What is needed:
Write the records out again, exactly as they stand below.

Stored data:
====
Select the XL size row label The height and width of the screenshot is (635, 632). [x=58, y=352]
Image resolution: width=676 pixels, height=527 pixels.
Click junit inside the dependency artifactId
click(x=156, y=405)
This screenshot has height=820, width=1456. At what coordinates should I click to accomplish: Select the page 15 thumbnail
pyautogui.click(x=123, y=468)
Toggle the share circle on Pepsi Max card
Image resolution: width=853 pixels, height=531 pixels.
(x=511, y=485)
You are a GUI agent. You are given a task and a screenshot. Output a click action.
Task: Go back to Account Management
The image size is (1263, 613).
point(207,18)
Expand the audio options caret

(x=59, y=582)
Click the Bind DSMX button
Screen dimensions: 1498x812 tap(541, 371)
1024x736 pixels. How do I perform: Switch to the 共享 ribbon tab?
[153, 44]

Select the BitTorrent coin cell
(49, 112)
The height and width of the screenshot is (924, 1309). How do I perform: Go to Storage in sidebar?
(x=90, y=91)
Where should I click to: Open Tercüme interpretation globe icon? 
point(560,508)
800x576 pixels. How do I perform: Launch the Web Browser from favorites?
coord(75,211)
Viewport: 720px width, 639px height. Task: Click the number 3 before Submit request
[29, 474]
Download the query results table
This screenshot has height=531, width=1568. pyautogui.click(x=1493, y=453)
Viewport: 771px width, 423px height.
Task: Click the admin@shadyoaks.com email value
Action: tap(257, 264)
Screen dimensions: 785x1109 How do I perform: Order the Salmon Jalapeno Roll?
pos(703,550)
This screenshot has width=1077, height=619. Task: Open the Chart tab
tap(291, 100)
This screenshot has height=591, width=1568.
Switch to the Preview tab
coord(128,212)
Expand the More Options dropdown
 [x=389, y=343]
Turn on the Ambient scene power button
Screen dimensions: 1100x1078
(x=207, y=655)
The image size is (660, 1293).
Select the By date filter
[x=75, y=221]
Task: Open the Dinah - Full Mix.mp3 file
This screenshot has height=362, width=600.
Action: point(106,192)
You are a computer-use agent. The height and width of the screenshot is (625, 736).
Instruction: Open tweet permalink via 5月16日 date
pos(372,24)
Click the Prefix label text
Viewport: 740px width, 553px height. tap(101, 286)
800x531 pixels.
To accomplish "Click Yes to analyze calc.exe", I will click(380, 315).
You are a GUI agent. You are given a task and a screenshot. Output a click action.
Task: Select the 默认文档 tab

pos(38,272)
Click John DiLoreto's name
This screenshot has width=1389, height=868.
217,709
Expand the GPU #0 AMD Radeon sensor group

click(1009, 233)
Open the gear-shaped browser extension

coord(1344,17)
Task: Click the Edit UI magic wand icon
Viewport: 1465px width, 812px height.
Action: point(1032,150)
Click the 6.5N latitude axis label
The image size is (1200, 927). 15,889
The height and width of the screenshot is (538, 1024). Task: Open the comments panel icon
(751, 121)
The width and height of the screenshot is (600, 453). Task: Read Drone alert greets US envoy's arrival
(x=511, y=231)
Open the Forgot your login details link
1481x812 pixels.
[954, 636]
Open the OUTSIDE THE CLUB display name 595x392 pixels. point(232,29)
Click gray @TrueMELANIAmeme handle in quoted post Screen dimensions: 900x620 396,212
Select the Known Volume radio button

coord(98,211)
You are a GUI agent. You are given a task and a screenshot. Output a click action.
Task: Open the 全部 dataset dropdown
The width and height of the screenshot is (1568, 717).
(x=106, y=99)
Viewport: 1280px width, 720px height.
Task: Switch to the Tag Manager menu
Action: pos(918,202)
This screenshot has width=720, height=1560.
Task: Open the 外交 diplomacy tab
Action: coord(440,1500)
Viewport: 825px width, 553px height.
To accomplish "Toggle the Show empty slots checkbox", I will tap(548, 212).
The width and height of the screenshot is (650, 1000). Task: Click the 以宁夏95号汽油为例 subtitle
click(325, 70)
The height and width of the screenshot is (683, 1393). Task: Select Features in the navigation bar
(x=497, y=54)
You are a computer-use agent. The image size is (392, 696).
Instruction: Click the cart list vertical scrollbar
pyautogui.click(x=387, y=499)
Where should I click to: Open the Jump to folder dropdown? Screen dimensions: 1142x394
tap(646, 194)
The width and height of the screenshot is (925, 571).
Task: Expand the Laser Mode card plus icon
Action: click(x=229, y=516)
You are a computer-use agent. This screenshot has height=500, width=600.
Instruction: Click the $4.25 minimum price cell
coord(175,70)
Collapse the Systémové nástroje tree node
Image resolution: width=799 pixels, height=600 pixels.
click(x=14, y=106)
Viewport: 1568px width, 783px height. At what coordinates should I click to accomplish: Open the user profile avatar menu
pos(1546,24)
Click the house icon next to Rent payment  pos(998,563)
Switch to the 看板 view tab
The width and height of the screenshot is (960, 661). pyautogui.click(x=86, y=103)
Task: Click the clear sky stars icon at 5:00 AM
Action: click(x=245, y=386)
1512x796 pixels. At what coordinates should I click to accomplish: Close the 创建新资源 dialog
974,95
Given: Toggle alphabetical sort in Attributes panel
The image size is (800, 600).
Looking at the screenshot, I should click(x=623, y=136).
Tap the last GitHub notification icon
====
Solution:
Select the XL size row label The height and width of the screenshot is (635, 632). [x=58, y=352]
Image resolution: width=676 pixels, height=527 pixels.
Click junit inside the dependency artifactId
click(x=156, y=405)
This screenshot has height=820, width=1456. At what coordinates should I click to accomplish: Select the page 15 thumbnail
pyautogui.click(x=123, y=468)
Toggle the share circle on Pepsi Max card
Image resolution: width=853 pixels, height=531 pixels.
(x=511, y=485)
You are a GUI agent. You are given a task and a screenshot. Output a click action.
Task: Go back to Account Management
The image size is (1263, 613).
point(207,18)
Expand the audio options caret

(x=59, y=582)
Click the Bind DSMX button
Screen dimensions: 1498x812 tap(541, 371)
1024x736 pixels. How do I perform: Switch to the 共享 ribbon tab?
[153, 44]

Select the BitTorrent coin cell
(49, 112)
The height and width of the screenshot is (924, 1309). How do I perform: Go to Storage in sidebar?
(x=90, y=91)
Where should I click to: Open Tercüme interpretation globe icon? 
point(560,508)
800x576 pixels. How do I perform: Launch the Web Browser from favorites?
coord(75,211)
Viewport: 720px width, 639px height. Task: Click the number 3 before Submit request
[29, 474]
Download the query results table
This screenshot has height=531, width=1568. pyautogui.click(x=1493, y=453)
Viewport: 771px width, 423px height.
Task: Click the admin@shadyoaks.com email value
Action: tap(257, 264)
Screen dimensions: 785x1109 How do I perform: Order the Salmon Jalapeno Roll?
pos(703,550)
This screenshot has width=1077, height=619. Task: Open the Chart tab
tap(291, 100)
This screenshot has height=591, width=1568.
Switch to the Preview tab
coord(128,212)
Expand the More Options dropdown
 [x=389, y=343]
Turn on the Ambient scene power button
Screen dimensions: 1100x1078
(x=207, y=655)
The image size is (660, 1293).
Select the By date filter
[x=75, y=221]
Task: Open the Dinah - Full Mix.mp3 file
This screenshot has height=362, width=600.
Action: point(106,192)
You are a computer-use agent. The height and width of the screenshot is (625, 736).
Instruction: Open tweet permalink via 5月16日 date
pos(372,24)
Click the Prefix label text
Viewport: 740px width, 553px height. tap(101, 286)
800x531 pixels.
To accomplish "Click Yes to analyze calc.exe", I will click(380, 315).
You are a GUI agent. You are given a task and a screenshot. Output a click action.
Task: Select the 默认文档 tab

pos(38,272)
Click John DiLoreto's name
This screenshot has width=1389, height=868.
217,709
Expand the GPU #0 AMD Radeon sensor group

click(1009, 233)
Open the gear-shaped browser extension

coord(1344,17)
Task: Click the Edit UI magic wand icon
Viewport: 1465px width, 812px height.
Action: point(1032,150)
Click the 6.5N latitude axis label
The image size is (1200, 927). 15,889
The height and width of the screenshot is (538, 1024). Task: Open the comments panel icon
(751, 121)
The width and height of the screenshot is (600, 453). Task: Read Drone alert greets US envoy's arrival
(x=511, y=231)
Open the Forgot your login details link
1481x812 pixels.
[954, 636]
Open the OUTSIDE THE CLUB display name 595x392 pixels. point(232,29)
Click gray @TrueMELANIAmeme handle in quoted post Screen dimensions: 900x620 396,212
Select the Known Volume radio button

coord(98,211)
You are a GUI agent. You are given a task and a screenshot. Output a click action.
Task: Open the 全部 dataset dropdown
The width and height of the screenshot is (1568, 717).
(x=106, y=99)
Viewport: 1280px width, 720px height.
Task: Switch to the Tag Manager menu
Action: pos(918,202)
This screenshot has width=720, height=1560.
Task: Open the 外交 diplomacy tab
Action: coord(440,1500)
Viewport: 825px width, 553px height.
To accomplish "Toggle the Show empty slots checkbox", I will tap(548, 212).
The width and height of the screenshot is (650, 1000). Task: Click the 以宁夏95号汽油为例 subtitle
click(325, 70)
The height and width of the screenshot is (683, 1393). Task: Select Features in the navigation bar
(x=497, y=54)
You are a computer-use agent. The image size is (392, 696).
Instruction: Click the cart list vertical scrollbar
pyautogui.click(x=387, y=499)
Where should I click to: Open the Jump to folder dropdown? Screen dimensions: 1142x394
tap(646, 194)
The width and height of the screenshot is (925, 571).
Task: Expand the Laser Mode card plus icon
Action: click(x=229, y=516)
You are a computer-use agent. This screenshot has height=500, width=600.
Instruction: Click the $4.25 minimum price cell
coord(175,70)
Collapse the Systémové nástroje tree node
Image resolution: width=799 pixels, height=600 pixels.
click(x=14, y=106)
Viewport: 1568px width, 783px height. At what coordinates should I click to accomplish: Open the user profile avatar menu
pos(1546,24)
Click the house icon next to Rent payment  pos(998,563)
Switch to the 看板 view tab
The width and height of the screenshot is (960, 661). pyautogui.click(x=86, y=103)
Task: Click the clear sky stars icon at 5:00 AM
Action: click(x=245, y=386)
1512x796 pixels. At what coordinates should I click to accomplish: Close the 创建新资源 dialog
974,95
Given: Toggle alphabetical sort in Attributes panel
The image size is (800, 600).
Looking at the screenshot, I should click(x=623, y=136).
Tap the last GitHub notification icon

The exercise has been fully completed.